Records for the exercise:
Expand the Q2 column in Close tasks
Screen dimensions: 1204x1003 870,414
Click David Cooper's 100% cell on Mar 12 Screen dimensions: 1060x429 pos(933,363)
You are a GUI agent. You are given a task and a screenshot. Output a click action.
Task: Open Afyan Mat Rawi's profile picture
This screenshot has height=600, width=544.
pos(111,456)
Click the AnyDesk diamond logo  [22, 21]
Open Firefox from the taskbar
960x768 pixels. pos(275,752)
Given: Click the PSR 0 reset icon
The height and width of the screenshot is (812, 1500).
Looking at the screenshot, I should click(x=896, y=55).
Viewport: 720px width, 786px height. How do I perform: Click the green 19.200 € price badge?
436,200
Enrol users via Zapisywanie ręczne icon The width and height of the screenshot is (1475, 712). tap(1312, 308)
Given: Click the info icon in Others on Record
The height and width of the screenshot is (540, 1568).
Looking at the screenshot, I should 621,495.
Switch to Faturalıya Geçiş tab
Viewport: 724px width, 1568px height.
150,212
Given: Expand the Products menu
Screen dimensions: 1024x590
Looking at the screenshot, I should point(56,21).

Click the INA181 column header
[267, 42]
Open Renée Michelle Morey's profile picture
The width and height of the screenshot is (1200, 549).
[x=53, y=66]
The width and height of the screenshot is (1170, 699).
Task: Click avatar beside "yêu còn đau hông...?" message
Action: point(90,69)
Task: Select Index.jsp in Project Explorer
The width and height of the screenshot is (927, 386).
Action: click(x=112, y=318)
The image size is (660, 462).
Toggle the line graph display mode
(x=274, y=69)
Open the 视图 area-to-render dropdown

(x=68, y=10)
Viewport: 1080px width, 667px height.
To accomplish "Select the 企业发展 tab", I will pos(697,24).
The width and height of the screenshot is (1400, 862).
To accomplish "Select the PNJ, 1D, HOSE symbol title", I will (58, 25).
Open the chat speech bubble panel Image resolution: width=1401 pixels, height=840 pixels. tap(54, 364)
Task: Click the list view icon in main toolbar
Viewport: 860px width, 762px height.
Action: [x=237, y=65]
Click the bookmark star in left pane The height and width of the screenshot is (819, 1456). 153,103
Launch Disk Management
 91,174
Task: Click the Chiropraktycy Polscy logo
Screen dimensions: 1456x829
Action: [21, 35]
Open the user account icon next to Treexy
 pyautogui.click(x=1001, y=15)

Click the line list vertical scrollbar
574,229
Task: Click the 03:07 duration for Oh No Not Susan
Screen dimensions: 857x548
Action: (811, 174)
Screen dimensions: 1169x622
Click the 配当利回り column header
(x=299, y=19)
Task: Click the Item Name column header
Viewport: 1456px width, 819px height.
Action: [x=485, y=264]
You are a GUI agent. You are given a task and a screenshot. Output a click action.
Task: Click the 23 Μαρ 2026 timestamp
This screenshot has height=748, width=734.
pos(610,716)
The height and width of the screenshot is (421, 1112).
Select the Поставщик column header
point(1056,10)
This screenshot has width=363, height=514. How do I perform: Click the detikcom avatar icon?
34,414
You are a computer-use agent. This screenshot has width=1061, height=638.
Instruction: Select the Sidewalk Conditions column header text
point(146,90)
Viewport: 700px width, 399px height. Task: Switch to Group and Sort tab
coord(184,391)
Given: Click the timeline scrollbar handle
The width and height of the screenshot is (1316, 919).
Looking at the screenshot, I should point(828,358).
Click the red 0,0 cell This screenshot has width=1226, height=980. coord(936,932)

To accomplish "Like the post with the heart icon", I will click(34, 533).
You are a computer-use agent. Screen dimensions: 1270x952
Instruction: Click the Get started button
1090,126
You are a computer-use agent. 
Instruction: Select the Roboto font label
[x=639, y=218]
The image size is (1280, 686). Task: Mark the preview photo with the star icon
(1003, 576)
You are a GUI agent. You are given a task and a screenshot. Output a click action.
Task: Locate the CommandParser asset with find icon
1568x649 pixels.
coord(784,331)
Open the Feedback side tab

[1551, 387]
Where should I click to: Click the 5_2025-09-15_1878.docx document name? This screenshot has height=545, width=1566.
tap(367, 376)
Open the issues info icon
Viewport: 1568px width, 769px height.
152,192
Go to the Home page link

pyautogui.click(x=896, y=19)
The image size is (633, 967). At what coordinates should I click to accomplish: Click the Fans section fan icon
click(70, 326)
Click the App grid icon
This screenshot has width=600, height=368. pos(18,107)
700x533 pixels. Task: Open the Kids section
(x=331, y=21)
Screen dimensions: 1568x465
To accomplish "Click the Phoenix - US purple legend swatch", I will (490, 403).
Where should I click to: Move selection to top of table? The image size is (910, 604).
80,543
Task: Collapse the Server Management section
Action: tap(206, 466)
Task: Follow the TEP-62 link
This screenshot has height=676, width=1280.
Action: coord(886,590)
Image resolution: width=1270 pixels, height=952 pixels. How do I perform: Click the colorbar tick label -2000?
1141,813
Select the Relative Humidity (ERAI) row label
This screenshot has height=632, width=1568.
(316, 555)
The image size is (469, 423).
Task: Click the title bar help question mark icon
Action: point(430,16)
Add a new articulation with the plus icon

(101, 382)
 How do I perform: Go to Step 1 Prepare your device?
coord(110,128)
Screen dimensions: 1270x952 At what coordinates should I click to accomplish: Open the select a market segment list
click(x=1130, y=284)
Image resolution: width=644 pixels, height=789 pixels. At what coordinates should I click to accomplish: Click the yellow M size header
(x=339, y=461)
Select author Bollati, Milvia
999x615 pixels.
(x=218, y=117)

Assignment: Write down all of the records again, word for word.

Result of this exercise:
Expand the Q2 column in Close tasks
Screen dimensions: 1204x1003 870,414
Click David Cooper's 100% cell on Mar 12 Screen dimensions: 1060x429 pos(933,363)
You are a GUI agent. You are given a task and a screenshot. Output a click action.
Task: Open Afyan Mat Rawi's profile picture
This screenshot has height=600, width=544.
pos(111,456)
Click the AnyDesk diamond logo  [22, 21]
Open Firefox from the taskbar
960x768 pixels. pos(275,752)
Given: Click the PSR 0 reset icon
The height and width of the screenshot is (812, 1500).
Looking at the screenshot, I should click(x=896, y=55).
Viewport: 720px width, 786px height. How do I perform: Click the green 19.200 € price badge?
436,200
Enrol users via Zapisywanie ręczne icon The width and height of the screenshot is (1475, 712). tap(1312, 308)
Given: Click the info icon in Others on Record
The height and width of the screenshot is (540, 1568).
Looking at the screenshot, I should 621,495.
Switch to Faturalıya Geçiş tab
Viewport: 724px width, 1568px height.
150,212
Given: Expand the Products menu
Screen dimensions: 1024x590
Looking at the screenshot, I should point(56,21).

Click the INA181 column header
[267, 42]
Open Renée Michelle Morey's profile picture
The width and height of the screenshot is (1200, 549).
[x=53, y=66]
The width and height of the screenshot is (1170, 699).
Task: Click avatar beside "yêu còn đau hông...?" message
Action: point(90,69)
Task: Select Index.jsp in Project Explorer
The width and height of the screenshot is (927, 386).
Action: click(x=112, y=318)
The image size is (660, 462).
Toggle the line graph display mode
(x=274, y=69)
Open the 视图 area-to-render dropdown

(x=68, y=10)
Viewport: 1080px width, 667px height.
To accomplish "Select the 企业发展 tab", I will pos(697,24).
The width and height of the screenshot is (1400, 862).
To accomplish "Select the PNJ, 1D, HOSE symbol title", I will (58, 25).
Open the chat speech bubble panel Image resolution: width=1401 pixels, height=840 pixels. tap(54, 364)
Task: Click the list view icon in main toolbar
Viewport: 860px width, 762px height.
Action: [x=237, y=65]
Click the bookmark star in left pane The height and width of the screenshot is (819, 1456). 153,103
Launch Disk Management
 91,174
Task: Click the Chiropraktycy Polscy logo
Screen dimensions: 1456x829
Action: [21, 35]
Open the user account icon next to Treexy
 pyautogui.click(x=1001, y=15)

Click the line list vertical scrollbar
574,229
Task: Click the 03:07 duration for Oh No Not Susan
Screen dimensions: 857x548
Action: (811, 174)
Screen dimensions: 1169x622
Click the 配当利回り column header
(x=299, y=19)
Task: Click the Item Name column header
Viewport: 1456px width, 819px height.
Action: [x=485, y=264]
You are a GUI agent. You are given a task and a screenshot. Output a click action.
Task: Click the 23 Μαρ 2026 timestamp
This screenshot has height=748, width=734.
pos(610,716)
The height and width of the screenshot is (421, 1112).
Select the Поставщик column header
point(1056,10)
This screenshot has width=363, height=514. How do I perform: Click the detikcom avatar icon?
34,414
You are a computer-use agent. This screenshot has width=1061, height=638.
Instruction: Select the Sidewalk Conditions column header text
point(146,90)
Viewport: 700px width, 399px height. Task: Switch to Group and Sort tab
coord(184,391)
Given: Click the timeline scrollbar handle
The width and height of the screenshot is (1316, 919).
Looking at the screenshot, I should point(828,358).
Click the red 0,0 cell This screenshot has width=1226, height=980. coord(936,932)

To accomplish "Like the post with the heart icon", I will click(34, 533).
You are a computer-use agent. Screen dimensions: 1270x952
Instruction: Click the Get started button
1090,126
You are a computer-use agent. 
Instruction: Select the Roboto font label
[x=639, y=218]
The image size is (1280, 686). Task: Mark the preview photo with the star icon
(1003, 576)
You are a GUI agent. You are given a task and a screenshot. Output a click action.
Task: Locate the CommandParser asset with find icon
1568x649 pixels.
coord(784,331)
Open the Feedback side tab

[1551, 387]
Where should I click to: Click the 5_2025-09-15_1878.docx document name? This screenshot has height=545, width=1566.
tap(367, 376)
Open the issues info icon
Viewport: 1568px width, 769px height.
152,192
Go to the Home page link

pyautogui.click(x=896, y=19)
The image size is (633, 967). At what coordinates should I click to accomplish: Click the Fans section fan icon
click(70, 326)
Click the App grid icon
This screenshot has width=600, height=368. pos(18,107)
700x533 pixels. Task: Open the Kids section
(x=331, y=21)
Screen dimensions: 1568x465
To accomplish "Click the Phoenix - US purple legend swatch", I will (490, 403).
Where should I click to: Move selection to top of table? The image size is (910, 604).
80,543
Task: Collapse the Server Management section
Action: tap(206, 466)
Task: Follow the TEP-62 link
This screenshot has height=676, width=1280.
Action: coord(886,590)
Image resolution: width=1270 pixels, height=952 pixels. How do I perform: Click the colorbar tick label -2000?
1141,813
Select the Relative Humidity (ERAI) row label
This screenshot has height=632, width=1568.
(316, 555)
The image size is (469, 423).
Task: Click the title bar help question mark icon
Action: point(430,16)
Add a new articulation with the plus icon

(101, 382)
 How do I perform: Go to Step 1 Prepare your device?
coord(110,128)
Screen dimensions: 1270x952 At what coordinates should I click to accomplish: Open the select a market segment list
click(x=1130, y=284)
Image resolution: width=644 pixels, height=789 pixels. At what coordinates should I click to accomplish: Click the yellow M size header
(x=339, y=461)
Select author Bollati, Milvia
999x615 pixels.
(x=218, y=117)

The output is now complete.